**Work task A**.
Answer these from the blog comment thread:
(i) What did neha vish make after reading the post?
(ii) Which city does Extempore say they are in right now?
(iii) How many times had SUR NOTES read the post that day?
**Work task B**.
Continue the blog comment thread from its last line.

-- Passage shown follows --

Happy New Year, all!

Banno said...

Happy New Year to you too! I loved this piece, it combined all my favourite things, food, the kitchen, mothers, daughters, stories, memories, loss.

SUR NOTES said...

beautiful post spacebar.
have read it thrice today...and still dont know what more to say other than- beautiful post.

swar said... is marvellous how things never turn maudlin in your hands.

Extempore said...

A simply gorgeous post - rich and delicious. Sigh... I wish I'd been invited to a New Year's meal, esp given that I'm in Madras right now! :-)

Space Bar said...

banno, sur, swar, extempore: thanks.

swar: overwhelmed! :D

extempore: why weren't you?! you shoulda invited yourself.

neha vish said...

Such a beautiful post. I got all misty eyed and went and made pongal. It's what my mother makes for me every "homecoming".

Jabberwock said...

Nice. This is the same diary you mentioned in the comments to my diary post, right? Also, I think any Bhima story would make an apt accompaniment for a recipe.

Space Bar said...

-- Passage shown concluded --
-- Raw data follows --

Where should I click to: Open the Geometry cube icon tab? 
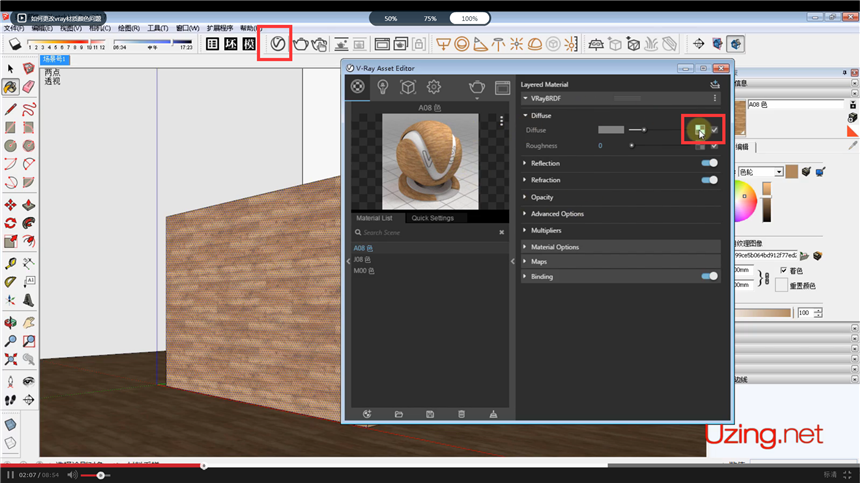(408, 88)
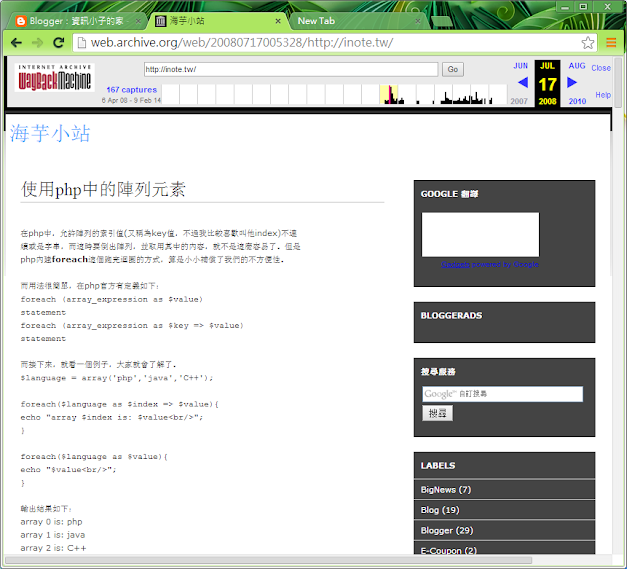Click the Wayback URL input field
The image size is (640, 569).
click(x=290, y=69)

-- Raw data concluded --

**Response box A**.
(i) Pongal
(ii) Madras
(iii) Three times

**Response box B**.
Neha: Hey there! Pongal on New Year? :D But homecomings are different. When I used to come back home for vacations my mum made everything I liked even if it was out of season, the wrong festival, no festival (you listening, cat?)

J'wock: No no...those were my grandfather's diaries. It seems to run in the family. And yes, Bhima and food kinda go together, no?

??! said...

you know what I forgot to do while I was in India? Hunt down a copy of your poem-book and buy one. Gah.

Lovely piece this.

Space Bar said...

??!: (if you're still checking this post), afraid you wouldn't have got a copy even had you looked. Not unless you had hiked to the Maharashtra Granth Sangrahalaya in Dadar. They're only available in the Sahitya Akademi outlets. Don't ask. Oh well.

??! said...

I suspected as much. Although I was in the vicinity, so that makes it worse. Sowwwy.

And I always check up on open comments.

tangled said...

This year was actually the year that my mum handed over the making-of-auspicious dishes to my sister and me. :) Very heartwarming 'twas.

Space Bar said...

tangled: heartwarming, yes, how did it turn out but?!

tangled said...

Erm. I know this confession will lower me in the eyes of a million people world-wide, but -
I don't like maangai pachidi.

My sister said it turned out very well, though. :)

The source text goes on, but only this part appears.